Exercise instructions
Lines containing the word "Click" are to be copied from the data below.

Exercise data
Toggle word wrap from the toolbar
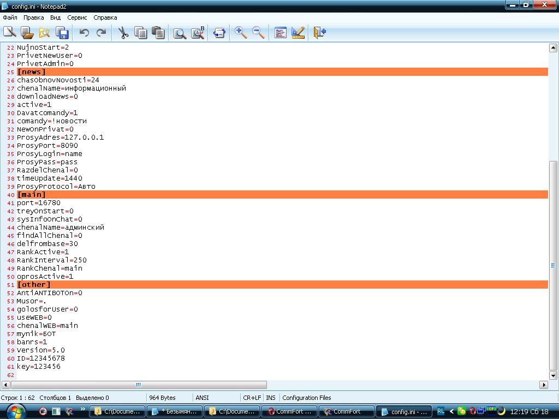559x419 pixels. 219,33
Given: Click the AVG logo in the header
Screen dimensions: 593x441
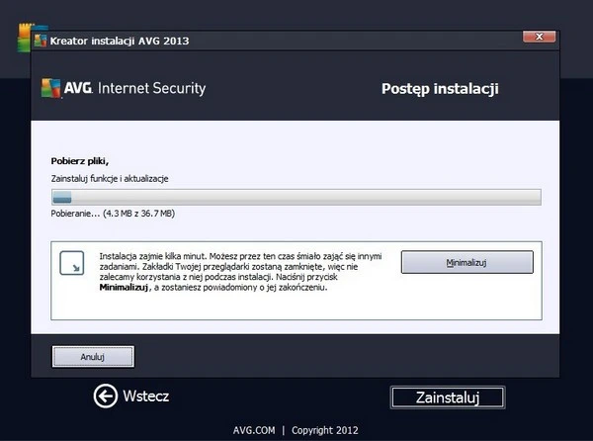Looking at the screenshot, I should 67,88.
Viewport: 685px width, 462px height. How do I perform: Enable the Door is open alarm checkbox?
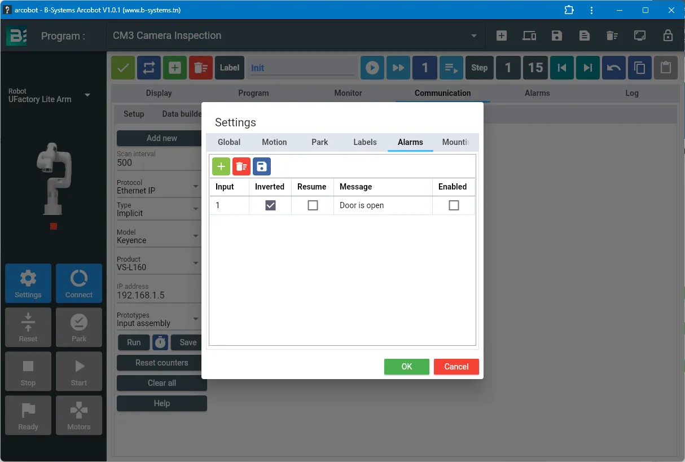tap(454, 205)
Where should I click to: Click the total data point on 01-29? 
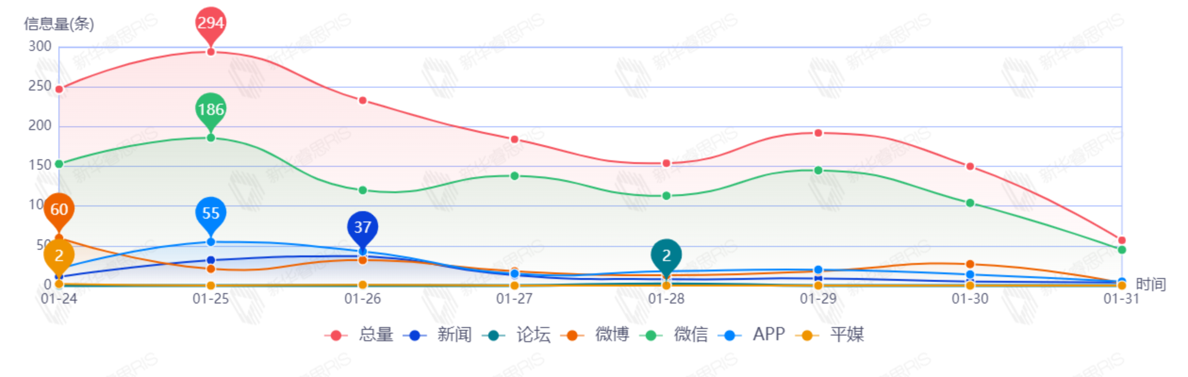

Output for this task
Given: Click the AVG logo in the header
Where should I click to: Click the total data point on 01-29? 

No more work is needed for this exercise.